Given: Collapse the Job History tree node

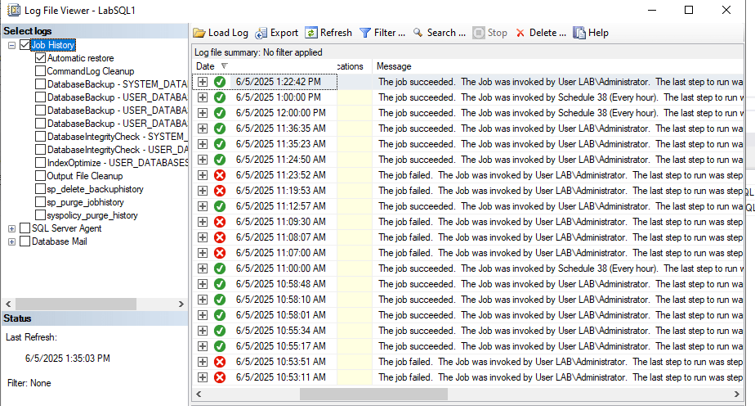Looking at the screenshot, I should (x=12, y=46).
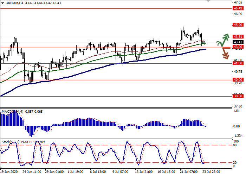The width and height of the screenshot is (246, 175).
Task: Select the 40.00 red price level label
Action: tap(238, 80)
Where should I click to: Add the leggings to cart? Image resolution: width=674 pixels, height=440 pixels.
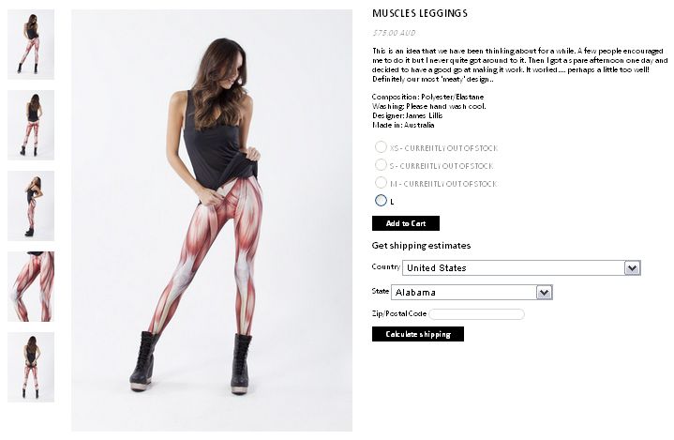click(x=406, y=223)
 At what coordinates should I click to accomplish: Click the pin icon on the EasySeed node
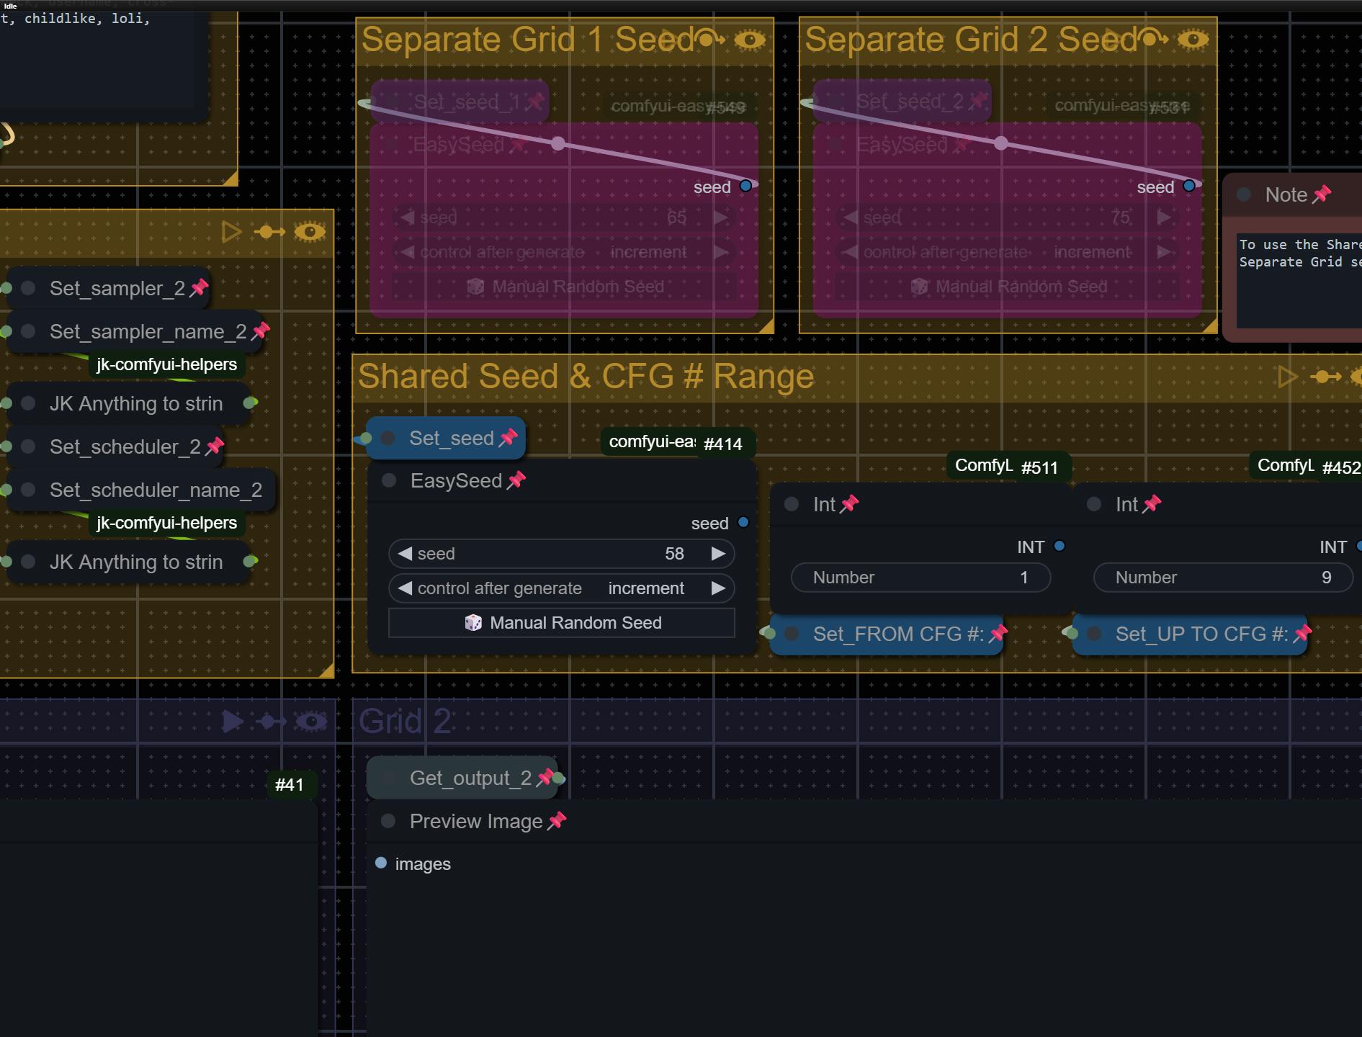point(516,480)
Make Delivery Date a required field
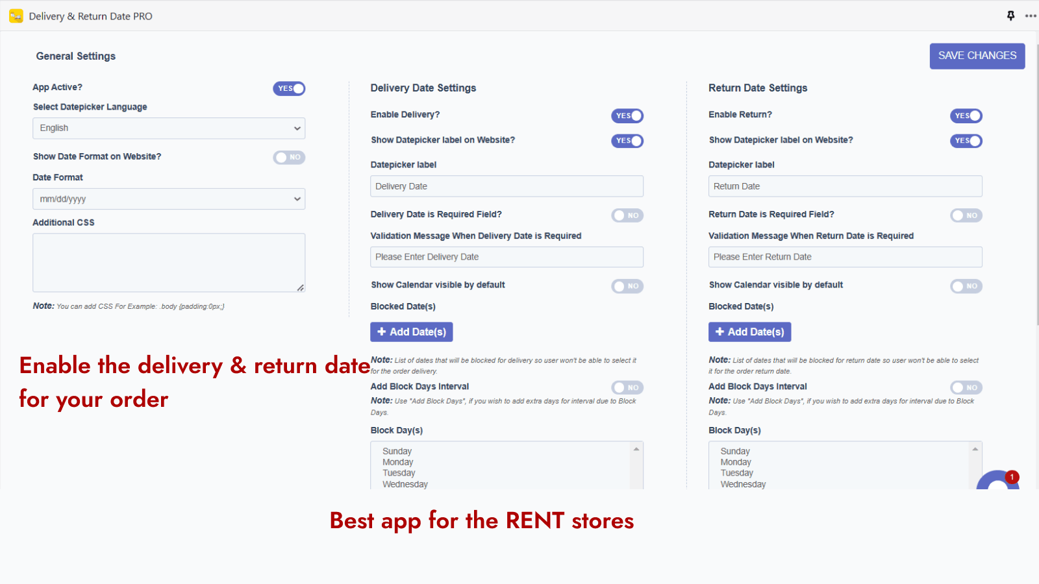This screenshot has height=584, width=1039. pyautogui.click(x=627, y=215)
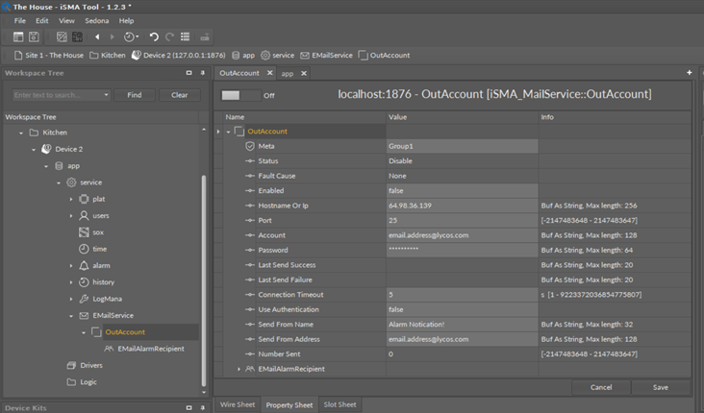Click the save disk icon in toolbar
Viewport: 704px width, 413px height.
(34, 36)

EXERCISE REQUIREMENTS: Please write the data out again exactly, but do not carry over the pictures.

EXERCISE SOLUTION:
Given: Collapse the Job History tree node

Looking at the screenshot, I should (x=12, y=46).
The width and height of the screenshot is (246, 175).
Task: Select the 40.00 red price level label
Action: tap(238, 80)
Where should I click to: Add the leggings to cart? Image resolution: width=674 pixels, height=440 pixels.
click(x=406, y=223)
 At what coordinates should I click to accomplish: Click the pin icon on the EasySeed node
point(516,480)
Make Delivery Date a required field
This screenshot has height=584, width=1039. pyautogui.click(x=627, y=215)
Click the save disk icon in toolbar
Viewport: 704px width, 413px height.
(34, 36)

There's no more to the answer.